* **Task to carry out**
Retype every entry below exactly as it stands.
*** Opening of Supplied records ***
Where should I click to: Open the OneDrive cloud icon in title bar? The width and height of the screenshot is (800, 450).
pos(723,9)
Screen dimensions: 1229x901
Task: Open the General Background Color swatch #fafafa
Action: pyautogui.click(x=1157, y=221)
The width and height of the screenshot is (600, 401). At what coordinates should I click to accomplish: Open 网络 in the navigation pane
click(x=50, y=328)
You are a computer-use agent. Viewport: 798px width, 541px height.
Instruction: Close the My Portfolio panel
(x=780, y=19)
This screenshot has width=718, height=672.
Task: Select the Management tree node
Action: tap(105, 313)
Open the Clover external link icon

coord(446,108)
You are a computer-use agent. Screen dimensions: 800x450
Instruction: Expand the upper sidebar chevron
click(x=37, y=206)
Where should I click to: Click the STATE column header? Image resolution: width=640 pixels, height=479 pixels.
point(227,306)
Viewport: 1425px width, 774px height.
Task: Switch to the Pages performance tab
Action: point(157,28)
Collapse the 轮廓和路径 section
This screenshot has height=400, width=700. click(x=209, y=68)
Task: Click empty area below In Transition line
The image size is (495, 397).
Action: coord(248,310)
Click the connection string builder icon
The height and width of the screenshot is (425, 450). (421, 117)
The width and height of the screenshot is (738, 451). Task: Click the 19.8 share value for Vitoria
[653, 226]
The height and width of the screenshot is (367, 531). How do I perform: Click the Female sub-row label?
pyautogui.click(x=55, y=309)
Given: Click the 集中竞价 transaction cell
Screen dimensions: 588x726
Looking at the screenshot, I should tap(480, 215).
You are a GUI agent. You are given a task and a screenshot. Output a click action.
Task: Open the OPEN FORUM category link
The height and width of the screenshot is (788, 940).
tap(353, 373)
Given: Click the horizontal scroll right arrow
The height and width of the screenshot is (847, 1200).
*** Close of Supplied records ***
* **Finished exercise**
Where should I click to: Open the OneDrive cloud icon in title bar? The width and height of the screenshot is (800, 450).
pos(723,9)
Screen dimensions: 1229x901
Task: Open the General Background Color swatch #fafafa
Action: pyautogui.click(x=1157, y=221)
The width and height of the screenshot is (600, 401). At what coordinates should I click to accomplish: Open 网络 in the navigation pane
click(x=50, y=328)
You are a computer-use agent. Viewport: 798px width, 541px height.
Instruction: Close the My Portfolio panel
(x=780, y=19)
This screenshot has width=718, height=672.
Task: Select the Management tree node
Action: tap(105, 313)
Open the Clover external link icon

coord(446,108)
You are a computer-use agent. Screen dimensions: 800x450
Instruction: Expand the upper sidebar chevron
click(x=37, y=206)
Where should I click to: Click the STATE column header? Image resolution: width=640 pixels, height=479 pixels.
point(227,306)
Viewport: 1425px width, 774px height.
Task: Switch to the Pages performance tab
Action: point(157,28)
Collapse the 轮廓和路径 section
This screenshot has height=400, width=700. click(x=209, y=68)
Task: Click empty area below In Transition line
The image size is (495, 397).
Action: coord(248,310)
Click the connection string builder icon
The height and width of the screenshot is (425, 450). (421, 117)
The width and height of the screenshot is (738, 451). Task: Click the 19.8 share value for Vitoria
[653, 226]
The height and width of the screenshot is (367, 531). How do I perform: Click the Female sub-row label?
pyautogui.click(x=55, y=309)
Given: Click the 集中竞价 transaction cell
Screen dimensions: 588x726
Looking at the screenshot, I should tap(480, 215).
You are a GUI agent. You are given a task and a screenshot. Output a click action.
Task: Open the OPEN FORUM category link
The height and width of the screenshot is (788, 940).
tap(353, 373)
Given: Click the horizontal scroll right arrow
The height and width of the screenshot is (847, 1200).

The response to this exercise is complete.